Adult Children Of Narcissistic Abuse: The Struggle To Survive
Trigger Warning: Narcissistic Abuse and Mental Health Issues. This discussion about narcissistic abuse and mental health disorders comes from the author’s personal experiences. All names used within this article are fictitious. If you are triggered, please contact your counselor/therapist or local mental health services for assistance.
The Partner in Crime
Once upon a time, I was suckered into a narcissist’s charm. I was blinded by the gas lighting. I accepted his harshness as unusual, instead of unacceptable. Because I had several mouths to feed, I was afraid of leaving a good income. I was bound by my religious beliefs that taught me divorce was wrong. Those were the reasons I stayed. Those were the reasons I constantly intervened between my children and their father, instead of “getting the heck out of dodge.” Those are the reasons that they still struggle today. It all started with me, but I’ve learned that I’m not alone.
So many people fall for the charms of narcissists (a.k.a. narcs). They are charismatic, funny, and well-liked. Narcs are experts at finding the vulnerable and grooming them. Many profess to be God-fearing people, yet they do vicious things in the guise of humor. Somehow, they can do something cruel, and have you thinking it’s your fault. They can lie to your face while making you believe it’s true. They hurt you, offer an extravagant apology, and then turn around and do it again. They isolate you so you won’t tell their secret. Soon you are questioning your own sanity. And the worse thing is… no one would believe you if you disclosed their true colors.
If you and your narc have children, I hope this article gives you the push you need to leave, otherwise, someday you may face the anger of your adult children for staying. Talk about painful, they’ll blame you for their issues, and they’ll have good reason to do it. You may stand in front of a counselor and hear the haunting words, “How does it feel to know you’ve let someone abuse your children for all these years?” Although the abuse isn’t your fault, staying with the abuser is. Once you comprehend what is happening, the responsibility for those children shifts to you. Who else will protect them when the charmer has everyone else fooled?
Wealthy narcs often threaten to take full custody and declare their spouse mentally incompetent if the spouse leaves. Narcs work hard to turn their children against the other parent with elaborate lies and monetary gifts.

- _RECORD SET_:
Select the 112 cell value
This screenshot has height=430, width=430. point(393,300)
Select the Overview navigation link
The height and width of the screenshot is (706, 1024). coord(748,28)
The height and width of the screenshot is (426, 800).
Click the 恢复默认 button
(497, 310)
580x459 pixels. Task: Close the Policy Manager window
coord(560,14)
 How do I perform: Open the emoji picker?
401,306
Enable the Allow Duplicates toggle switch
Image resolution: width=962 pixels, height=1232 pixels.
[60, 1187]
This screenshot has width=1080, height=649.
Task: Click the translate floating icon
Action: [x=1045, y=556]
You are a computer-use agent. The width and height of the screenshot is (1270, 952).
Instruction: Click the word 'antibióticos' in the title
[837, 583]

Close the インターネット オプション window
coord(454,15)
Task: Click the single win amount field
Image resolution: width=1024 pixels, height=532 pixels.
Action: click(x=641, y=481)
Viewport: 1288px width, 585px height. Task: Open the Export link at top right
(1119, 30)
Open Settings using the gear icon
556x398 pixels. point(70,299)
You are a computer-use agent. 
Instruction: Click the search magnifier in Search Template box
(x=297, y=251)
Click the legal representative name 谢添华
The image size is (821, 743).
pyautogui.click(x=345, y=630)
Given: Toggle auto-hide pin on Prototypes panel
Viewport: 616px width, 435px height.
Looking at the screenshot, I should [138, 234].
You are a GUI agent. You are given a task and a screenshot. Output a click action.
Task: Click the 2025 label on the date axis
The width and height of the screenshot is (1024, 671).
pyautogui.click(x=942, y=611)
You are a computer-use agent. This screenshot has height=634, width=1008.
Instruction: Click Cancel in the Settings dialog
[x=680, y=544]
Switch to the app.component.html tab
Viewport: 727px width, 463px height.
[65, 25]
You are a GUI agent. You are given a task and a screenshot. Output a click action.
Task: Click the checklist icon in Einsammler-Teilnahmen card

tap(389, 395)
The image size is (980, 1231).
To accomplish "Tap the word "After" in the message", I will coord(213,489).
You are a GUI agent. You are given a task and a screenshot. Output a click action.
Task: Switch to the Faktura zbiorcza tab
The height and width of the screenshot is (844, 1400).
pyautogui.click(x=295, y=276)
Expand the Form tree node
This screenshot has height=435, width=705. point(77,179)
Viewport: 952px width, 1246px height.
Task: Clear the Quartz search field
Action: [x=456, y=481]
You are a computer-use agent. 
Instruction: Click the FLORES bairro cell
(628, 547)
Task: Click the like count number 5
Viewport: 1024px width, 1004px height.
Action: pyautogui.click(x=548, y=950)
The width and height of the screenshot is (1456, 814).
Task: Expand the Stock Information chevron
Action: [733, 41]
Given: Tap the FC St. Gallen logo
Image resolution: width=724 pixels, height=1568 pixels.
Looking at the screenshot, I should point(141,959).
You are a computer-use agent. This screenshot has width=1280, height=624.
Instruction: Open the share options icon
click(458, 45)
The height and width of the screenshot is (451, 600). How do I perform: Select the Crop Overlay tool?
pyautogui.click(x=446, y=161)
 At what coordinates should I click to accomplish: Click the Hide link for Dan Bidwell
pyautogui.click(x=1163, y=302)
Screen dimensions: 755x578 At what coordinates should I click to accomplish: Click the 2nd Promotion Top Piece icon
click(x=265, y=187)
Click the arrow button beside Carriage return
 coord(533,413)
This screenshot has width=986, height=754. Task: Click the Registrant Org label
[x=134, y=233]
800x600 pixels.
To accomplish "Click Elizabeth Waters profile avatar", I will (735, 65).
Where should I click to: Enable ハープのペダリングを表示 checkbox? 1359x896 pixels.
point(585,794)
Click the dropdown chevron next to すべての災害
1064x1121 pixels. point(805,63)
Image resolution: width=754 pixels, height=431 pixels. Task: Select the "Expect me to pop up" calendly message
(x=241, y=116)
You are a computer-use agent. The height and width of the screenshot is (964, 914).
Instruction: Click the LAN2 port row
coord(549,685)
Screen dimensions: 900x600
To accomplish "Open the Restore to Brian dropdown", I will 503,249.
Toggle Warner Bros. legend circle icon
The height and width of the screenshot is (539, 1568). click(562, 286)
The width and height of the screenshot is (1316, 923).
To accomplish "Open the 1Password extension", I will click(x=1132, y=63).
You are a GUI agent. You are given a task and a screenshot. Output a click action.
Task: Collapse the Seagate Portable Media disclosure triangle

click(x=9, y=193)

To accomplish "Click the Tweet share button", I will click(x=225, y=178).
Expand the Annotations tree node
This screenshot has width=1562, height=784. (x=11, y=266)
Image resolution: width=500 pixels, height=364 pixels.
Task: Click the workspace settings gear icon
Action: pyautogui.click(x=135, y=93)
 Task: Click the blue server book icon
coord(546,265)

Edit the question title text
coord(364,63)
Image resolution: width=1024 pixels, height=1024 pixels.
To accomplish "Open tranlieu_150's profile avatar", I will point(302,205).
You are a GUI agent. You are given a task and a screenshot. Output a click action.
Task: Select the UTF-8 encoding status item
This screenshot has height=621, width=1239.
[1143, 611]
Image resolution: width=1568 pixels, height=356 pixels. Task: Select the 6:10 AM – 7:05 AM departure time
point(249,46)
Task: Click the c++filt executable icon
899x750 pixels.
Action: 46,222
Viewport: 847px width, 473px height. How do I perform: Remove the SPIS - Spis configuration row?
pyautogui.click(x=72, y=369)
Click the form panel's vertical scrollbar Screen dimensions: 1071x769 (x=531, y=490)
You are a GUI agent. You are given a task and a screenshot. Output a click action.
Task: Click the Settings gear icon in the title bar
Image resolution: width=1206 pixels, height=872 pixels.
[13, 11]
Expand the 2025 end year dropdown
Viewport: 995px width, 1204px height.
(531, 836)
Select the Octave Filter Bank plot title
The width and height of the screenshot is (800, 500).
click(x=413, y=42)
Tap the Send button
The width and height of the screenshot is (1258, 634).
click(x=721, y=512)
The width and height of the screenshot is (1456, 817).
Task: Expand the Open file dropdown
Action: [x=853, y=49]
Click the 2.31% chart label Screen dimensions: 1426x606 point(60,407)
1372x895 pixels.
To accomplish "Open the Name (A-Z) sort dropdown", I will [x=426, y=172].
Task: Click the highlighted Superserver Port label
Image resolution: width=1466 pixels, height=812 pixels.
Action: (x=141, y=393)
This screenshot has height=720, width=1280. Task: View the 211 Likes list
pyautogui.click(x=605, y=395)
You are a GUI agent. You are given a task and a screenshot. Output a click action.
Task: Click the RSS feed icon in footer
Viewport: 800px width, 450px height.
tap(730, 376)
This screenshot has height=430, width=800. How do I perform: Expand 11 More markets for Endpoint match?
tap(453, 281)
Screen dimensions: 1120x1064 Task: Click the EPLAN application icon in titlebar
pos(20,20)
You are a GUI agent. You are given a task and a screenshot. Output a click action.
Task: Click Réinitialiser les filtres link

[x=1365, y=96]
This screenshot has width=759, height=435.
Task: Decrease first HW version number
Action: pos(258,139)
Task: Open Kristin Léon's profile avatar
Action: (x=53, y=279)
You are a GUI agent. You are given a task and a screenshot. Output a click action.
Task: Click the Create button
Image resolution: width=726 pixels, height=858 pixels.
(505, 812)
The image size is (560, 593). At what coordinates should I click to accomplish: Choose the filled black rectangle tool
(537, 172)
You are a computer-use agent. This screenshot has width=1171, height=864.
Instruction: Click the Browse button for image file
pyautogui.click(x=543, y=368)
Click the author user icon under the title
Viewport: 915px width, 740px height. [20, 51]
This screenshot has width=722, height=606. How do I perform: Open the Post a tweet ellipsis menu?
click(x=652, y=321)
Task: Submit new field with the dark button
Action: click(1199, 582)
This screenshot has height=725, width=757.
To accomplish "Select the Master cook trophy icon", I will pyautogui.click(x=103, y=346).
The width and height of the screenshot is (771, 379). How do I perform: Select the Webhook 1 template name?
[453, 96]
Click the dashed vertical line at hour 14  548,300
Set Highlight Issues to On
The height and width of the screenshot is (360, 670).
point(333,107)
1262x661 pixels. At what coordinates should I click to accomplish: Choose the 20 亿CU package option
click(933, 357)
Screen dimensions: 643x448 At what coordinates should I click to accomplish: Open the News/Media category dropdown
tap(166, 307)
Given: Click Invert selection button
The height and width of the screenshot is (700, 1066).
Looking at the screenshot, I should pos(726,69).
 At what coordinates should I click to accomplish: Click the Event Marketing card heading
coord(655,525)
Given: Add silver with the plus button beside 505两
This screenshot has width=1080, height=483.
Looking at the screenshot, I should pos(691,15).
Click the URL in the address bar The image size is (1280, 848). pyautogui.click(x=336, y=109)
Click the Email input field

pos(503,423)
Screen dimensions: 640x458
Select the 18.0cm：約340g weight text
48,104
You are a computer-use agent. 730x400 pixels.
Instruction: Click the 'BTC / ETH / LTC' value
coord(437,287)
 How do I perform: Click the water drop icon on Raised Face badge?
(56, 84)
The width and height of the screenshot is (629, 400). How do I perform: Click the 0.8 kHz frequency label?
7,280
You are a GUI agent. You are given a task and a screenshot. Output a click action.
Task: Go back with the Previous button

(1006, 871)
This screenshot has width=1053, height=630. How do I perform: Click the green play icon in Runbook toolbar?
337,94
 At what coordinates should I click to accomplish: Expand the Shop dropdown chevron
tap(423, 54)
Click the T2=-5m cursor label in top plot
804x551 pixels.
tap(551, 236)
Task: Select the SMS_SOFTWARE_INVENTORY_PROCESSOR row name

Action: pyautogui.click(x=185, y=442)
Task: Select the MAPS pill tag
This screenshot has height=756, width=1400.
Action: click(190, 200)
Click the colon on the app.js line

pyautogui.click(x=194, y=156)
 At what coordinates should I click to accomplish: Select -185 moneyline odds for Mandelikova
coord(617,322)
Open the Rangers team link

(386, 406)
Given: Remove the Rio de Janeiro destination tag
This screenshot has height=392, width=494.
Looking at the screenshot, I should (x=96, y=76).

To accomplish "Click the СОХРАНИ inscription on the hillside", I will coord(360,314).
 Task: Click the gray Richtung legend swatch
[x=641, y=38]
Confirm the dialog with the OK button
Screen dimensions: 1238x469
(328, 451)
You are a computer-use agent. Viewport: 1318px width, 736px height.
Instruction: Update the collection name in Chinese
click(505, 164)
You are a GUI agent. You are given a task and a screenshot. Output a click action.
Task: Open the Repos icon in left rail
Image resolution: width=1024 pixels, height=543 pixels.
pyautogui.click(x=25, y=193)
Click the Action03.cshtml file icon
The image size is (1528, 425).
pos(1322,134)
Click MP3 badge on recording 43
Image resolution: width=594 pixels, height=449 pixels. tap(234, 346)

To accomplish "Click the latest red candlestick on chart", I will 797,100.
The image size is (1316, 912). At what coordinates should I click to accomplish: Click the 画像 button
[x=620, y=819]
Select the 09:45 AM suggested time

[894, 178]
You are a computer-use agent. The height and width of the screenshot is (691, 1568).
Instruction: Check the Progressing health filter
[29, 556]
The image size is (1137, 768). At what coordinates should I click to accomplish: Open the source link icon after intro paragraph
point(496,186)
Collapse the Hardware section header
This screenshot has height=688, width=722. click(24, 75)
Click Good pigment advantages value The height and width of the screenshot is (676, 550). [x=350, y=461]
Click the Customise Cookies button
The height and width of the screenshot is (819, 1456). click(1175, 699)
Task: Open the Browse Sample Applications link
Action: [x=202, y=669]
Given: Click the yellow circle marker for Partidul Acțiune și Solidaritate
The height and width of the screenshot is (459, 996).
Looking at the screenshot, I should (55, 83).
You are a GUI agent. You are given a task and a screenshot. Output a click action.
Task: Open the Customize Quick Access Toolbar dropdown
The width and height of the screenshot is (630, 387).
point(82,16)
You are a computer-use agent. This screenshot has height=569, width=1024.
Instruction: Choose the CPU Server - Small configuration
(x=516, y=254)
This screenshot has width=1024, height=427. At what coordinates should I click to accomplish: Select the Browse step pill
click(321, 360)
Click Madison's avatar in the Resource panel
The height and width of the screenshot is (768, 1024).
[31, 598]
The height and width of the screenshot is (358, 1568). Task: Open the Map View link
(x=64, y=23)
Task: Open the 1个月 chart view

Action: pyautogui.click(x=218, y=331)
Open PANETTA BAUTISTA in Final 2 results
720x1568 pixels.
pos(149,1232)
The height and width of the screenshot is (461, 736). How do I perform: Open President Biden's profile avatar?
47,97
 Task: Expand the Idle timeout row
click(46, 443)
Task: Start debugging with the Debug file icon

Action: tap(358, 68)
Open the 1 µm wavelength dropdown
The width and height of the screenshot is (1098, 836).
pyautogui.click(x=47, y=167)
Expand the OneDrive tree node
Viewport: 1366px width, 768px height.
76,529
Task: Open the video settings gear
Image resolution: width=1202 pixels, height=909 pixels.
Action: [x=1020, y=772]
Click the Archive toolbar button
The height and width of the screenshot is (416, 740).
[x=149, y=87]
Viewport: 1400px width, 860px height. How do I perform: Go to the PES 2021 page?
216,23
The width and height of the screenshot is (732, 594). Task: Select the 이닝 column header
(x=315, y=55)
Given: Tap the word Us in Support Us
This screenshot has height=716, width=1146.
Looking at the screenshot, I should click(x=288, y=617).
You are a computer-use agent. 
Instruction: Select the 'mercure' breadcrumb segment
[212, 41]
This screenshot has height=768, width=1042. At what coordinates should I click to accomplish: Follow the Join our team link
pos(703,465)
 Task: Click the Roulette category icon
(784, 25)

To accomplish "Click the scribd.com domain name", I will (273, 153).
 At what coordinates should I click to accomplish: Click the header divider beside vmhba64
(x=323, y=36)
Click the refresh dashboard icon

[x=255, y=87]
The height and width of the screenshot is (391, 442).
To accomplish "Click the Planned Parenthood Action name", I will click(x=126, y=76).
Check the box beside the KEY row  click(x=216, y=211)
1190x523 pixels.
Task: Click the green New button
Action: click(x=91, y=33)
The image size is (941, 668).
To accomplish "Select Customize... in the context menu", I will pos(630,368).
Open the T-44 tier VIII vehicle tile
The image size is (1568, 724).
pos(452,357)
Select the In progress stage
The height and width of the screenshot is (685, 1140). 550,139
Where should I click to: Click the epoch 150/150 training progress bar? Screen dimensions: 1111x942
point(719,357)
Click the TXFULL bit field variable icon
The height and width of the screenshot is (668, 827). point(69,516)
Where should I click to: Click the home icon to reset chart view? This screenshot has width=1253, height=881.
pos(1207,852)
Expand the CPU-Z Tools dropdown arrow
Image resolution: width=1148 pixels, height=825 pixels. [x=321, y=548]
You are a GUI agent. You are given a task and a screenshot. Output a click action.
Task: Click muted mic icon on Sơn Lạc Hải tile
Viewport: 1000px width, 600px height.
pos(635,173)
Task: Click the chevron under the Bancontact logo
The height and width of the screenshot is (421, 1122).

- _ASSIGNMENT_: In the article on narcissistic abuse, what do wealthy narcs often threaten to do if their spouse leaves?

- _YOUR SOLUTION_: They threaten to take full custody and declare the spouse mentally incompetent.